**Exercise details**
Each entry below is to be duplicated verbatim.

● ● ● ● ● ● ●

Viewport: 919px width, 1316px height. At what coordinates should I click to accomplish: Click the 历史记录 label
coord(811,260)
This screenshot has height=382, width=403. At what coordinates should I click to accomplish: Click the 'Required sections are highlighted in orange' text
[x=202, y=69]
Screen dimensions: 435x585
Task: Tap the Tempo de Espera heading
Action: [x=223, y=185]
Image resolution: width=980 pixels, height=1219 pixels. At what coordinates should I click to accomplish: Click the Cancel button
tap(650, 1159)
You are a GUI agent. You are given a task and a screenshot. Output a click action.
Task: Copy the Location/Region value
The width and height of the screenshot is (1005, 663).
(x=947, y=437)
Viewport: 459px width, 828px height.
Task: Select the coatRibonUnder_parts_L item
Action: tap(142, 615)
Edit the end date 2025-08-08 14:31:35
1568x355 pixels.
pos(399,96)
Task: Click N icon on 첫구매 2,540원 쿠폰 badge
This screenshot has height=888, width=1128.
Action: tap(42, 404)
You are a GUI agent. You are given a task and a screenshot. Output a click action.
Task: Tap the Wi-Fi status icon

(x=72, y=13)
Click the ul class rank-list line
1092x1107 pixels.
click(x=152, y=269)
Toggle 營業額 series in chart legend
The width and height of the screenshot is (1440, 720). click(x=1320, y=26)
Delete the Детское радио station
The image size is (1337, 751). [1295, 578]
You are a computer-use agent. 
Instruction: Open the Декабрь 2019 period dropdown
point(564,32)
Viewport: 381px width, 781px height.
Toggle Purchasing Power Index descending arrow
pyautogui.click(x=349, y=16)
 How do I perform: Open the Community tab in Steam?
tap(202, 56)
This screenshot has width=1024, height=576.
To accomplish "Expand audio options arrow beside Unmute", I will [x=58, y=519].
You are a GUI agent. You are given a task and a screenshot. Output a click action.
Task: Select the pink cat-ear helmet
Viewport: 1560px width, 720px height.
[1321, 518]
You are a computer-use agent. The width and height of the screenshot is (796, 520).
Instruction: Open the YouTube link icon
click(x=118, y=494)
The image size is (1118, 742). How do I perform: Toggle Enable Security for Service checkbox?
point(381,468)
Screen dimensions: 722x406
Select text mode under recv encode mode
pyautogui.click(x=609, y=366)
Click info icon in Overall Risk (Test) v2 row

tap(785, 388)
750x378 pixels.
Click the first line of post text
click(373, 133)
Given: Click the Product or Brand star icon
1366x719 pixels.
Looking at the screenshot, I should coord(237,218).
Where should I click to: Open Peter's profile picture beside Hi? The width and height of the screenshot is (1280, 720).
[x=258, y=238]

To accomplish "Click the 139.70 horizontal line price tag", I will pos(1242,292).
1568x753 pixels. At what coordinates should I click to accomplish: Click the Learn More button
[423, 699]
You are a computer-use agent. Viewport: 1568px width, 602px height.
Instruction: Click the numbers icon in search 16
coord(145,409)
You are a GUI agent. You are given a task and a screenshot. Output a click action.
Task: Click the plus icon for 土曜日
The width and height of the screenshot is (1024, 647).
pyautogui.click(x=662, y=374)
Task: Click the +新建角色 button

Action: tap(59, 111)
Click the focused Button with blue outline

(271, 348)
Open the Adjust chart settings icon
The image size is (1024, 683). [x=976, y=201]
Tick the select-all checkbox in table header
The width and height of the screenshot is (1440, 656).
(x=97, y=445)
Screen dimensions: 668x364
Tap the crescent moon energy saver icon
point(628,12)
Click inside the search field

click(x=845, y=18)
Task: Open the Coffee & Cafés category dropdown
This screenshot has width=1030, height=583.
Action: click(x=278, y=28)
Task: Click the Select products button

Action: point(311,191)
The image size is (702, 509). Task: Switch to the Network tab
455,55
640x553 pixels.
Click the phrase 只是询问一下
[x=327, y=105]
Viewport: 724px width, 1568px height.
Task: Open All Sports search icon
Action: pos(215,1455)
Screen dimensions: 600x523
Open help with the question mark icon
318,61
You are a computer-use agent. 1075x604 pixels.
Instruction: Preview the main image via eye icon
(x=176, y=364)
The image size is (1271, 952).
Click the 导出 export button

● ● ● ● ● ● ●

**Completed task**
Viewport: 919px width, 1316px height. At what coordinates should I click to accomplish: Click the 历史记录 label
coord(811,260)
This screenshot has height=382, width=403. At what coordinates should I click to accomplish: Click the 'Required sections are highlighted in orange' text
[x=202, y=69]
Screen dimensions: 435x585
Task: Tap the Tempo de Espera heading
Action: [x=223, y=185]
Image resolution: width=980 pixels, height=1219 pixels. At what coordinates should I click to accomplish: Click the Cancel button
tap(650, 1159)
You are a GUI agent. You are given a task and a screenshot. Output a click action.
Task: Copy the Location/Region value
The width and height of the screenshot is (1005, 663).
(x=947, y=437)
Viewport: 459px width, 828px height.
Task: Select the coatRibonUnder_parts_L item
Action: tap(142, 615)
Edit the end date 2025-08-08 14:31:35
1568x355 pixels.
pos(399,96)
Task: Click N icon on 첫구매 2,540원 쿠폰 badge
This screenshot has height=888, width=1128.
Action: tap(42, 404)
You are a GUI agent. You are given a task and a screenshot. Output a click action.
Task: Tap the Wi-Fi status icon

(x=72, y=13)
Click the ul class rank-list line
1092x1107 pixels.
click(x=152, y=269)
Toggle 營業額 series in chart legend
The width and height of the screenshot is (1440, 720). click(x=1320, y=26)
Delete the Детское радио station
The image size is (1337, 751). [1295, 578]
You are a computer-use agent. 
Instruction: Open the Декабрь 2019 period dropdown
point(564,32)
Viewport: 381px width, 781px height.
Toggle Purchasing Power Index descending arrow
pyautogui.click(x=349, y=16)
 How do I perform: Open the Community tab in Steam?
tap(202, 56)
This screenshot has width=1024, height=576.
To accomplish "Expand audio options arrow beside Unmute", I will [x=58, y=519].
You are a GUI agent. You are given a task and a screenshot. Output a click action.
Task: Select the pink cat-ear helmet
Viewport: 1560px width, 720px height.
[1321, 518]
You are a computer-use agent. The width and height of the screenshot is (796, 520).
Instruction: Open the YouTube link icon
click(x=118, y=494)
The image size is (1118, 742). How do I perform: Toggle Enable Security for Service checkbox?
point(381,468)
Screen dimensions: 722x406
Select text mode under recv encode mode
pyautogui.click(x=609, y=366)
Click info icon in Overall Risk (Test) v2 row

tap(785, 388)
750x378 pixels.
Click the first line of post text
click(373, 133)
Given: Click the Product or Brand star icon
1366x719 pixels.
Looking at the screenshot, I should coord(237,218).
Where should I click to: Open Peter's profile picture beside Hi? The width and height of the screenshot is (1280, 720).
[x=258, y=238]

To accomplish "Click the 139.70 horizontal line price tag", I will pos(1242,292).
1568x753 pixels. At what coordinates should I click to accomplish: Click the Learn More button
[423, 699]
You are a computer-use agent. Viewport: 1568px width, 602px height.
Instruction: Click the numbers icon in search 16
coord(145,409)
You are a GUI agent. You are given a task and a screenshot. Output a click action.
Task: Click the plus icon for 土曜日
The width and height of the screenshot is (1024, 647).
pyautogui.click(x=662, y=374)
Task: Click the +新建角色 button

Action: tap(59, 111)
Click the focused Button with blue outline

(271, 348)
Open the Adjust chart settings icon
The image size is (1024, 683). [x=976, y=201]
Tick the select-all checkbox in table header
The width and height of the screenshot is (1440, 656).
(x=97, y=445)
Screen dimensions: 668x364
Tap the crescent moon energy saver icon
point(628,12)
Click inside the search field

click(x=845, y=18)
Task: Open the Coffee & Cafés category dropdown
This screenshot has width=1030, height=583.
Action: click(x=278, y=28)
Task: Click the Select products button

Action: point(311,191)
The image size is (702, 509). Task: Switch to the Network tab
455,55
640x553 pixels.
Click the phrase 只是询问一下
[x=327, y=105]
Viewport: 724px width, 1568px height.
Task: Open All Sports search icon
Action: pos(215,1455)
Screen dimensions: 600x523
Open help with the question mark icon
318,61
You are a computer-use agent. 1075x604 pixels.
Instruction: Preview the main image via eye icon
(x=176, y=364)
The image size is (1271, 952).
Click the 导出 export button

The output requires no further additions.